Tomás sorriu, mas não sorriu bem; parecia acanhado. Oliveira não soube ser discreto. Íntimos desde a Faculdade de Direito de S. Paulo, onde se formaram, foram confidentes um do outro, até o dia em que a vida os separou; novamente ligados, Oliveira cuidava estar no mesmo ponto em que a vida os deixara antes. Tomás, pela sua parte, vacilava. Evidentemente, havia alguma coisa que dizer.
— Tudo é pouco.
— Esse pouco.
— Gostei dela em solteira, mas foi coisa que passou, como outras. Sabes que nós, por esse tempo, namorávamos a todas.
— Mas nunca me falaste desta.
— Provavelmente, falei; mas eram tantas! Bom tempo, Oliveira!

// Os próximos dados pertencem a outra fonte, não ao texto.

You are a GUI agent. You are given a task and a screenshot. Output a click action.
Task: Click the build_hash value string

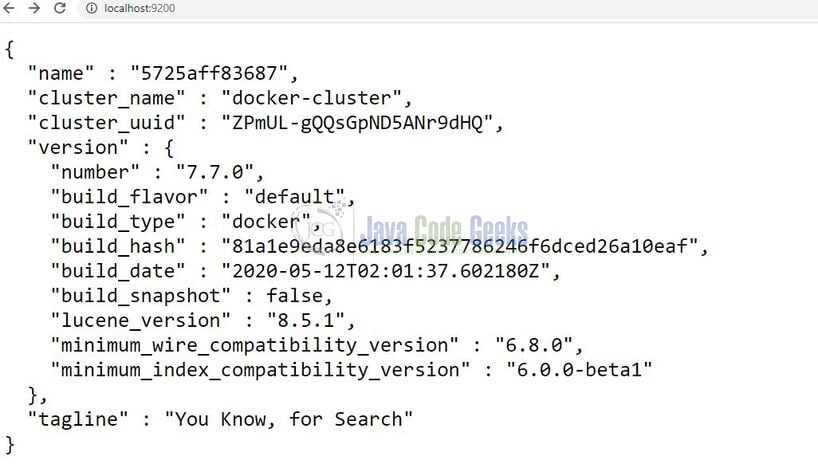click(x=460, y=246)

Era melhor que isto de hoje com os nossos bigodes grisalhos, tu pai de filhos, eu solteirão desamparado, quarenta e quatro anos no lombo; tu tens mais três.
— Mais dois.
— Creio que já foram quatro, mas o tempo diminui tudo, começando por si mesmo.
— Vai para o diabo. Quarenta e seis, feitos em março.
Trocaram ainda algumas palavras, e despediram-se. Oliveira meteu-se no carro que estava no largo de S. Francisco de Paulo e foi para Andaraí. Tomás meteu-se na gôndola e guiou para o Catete.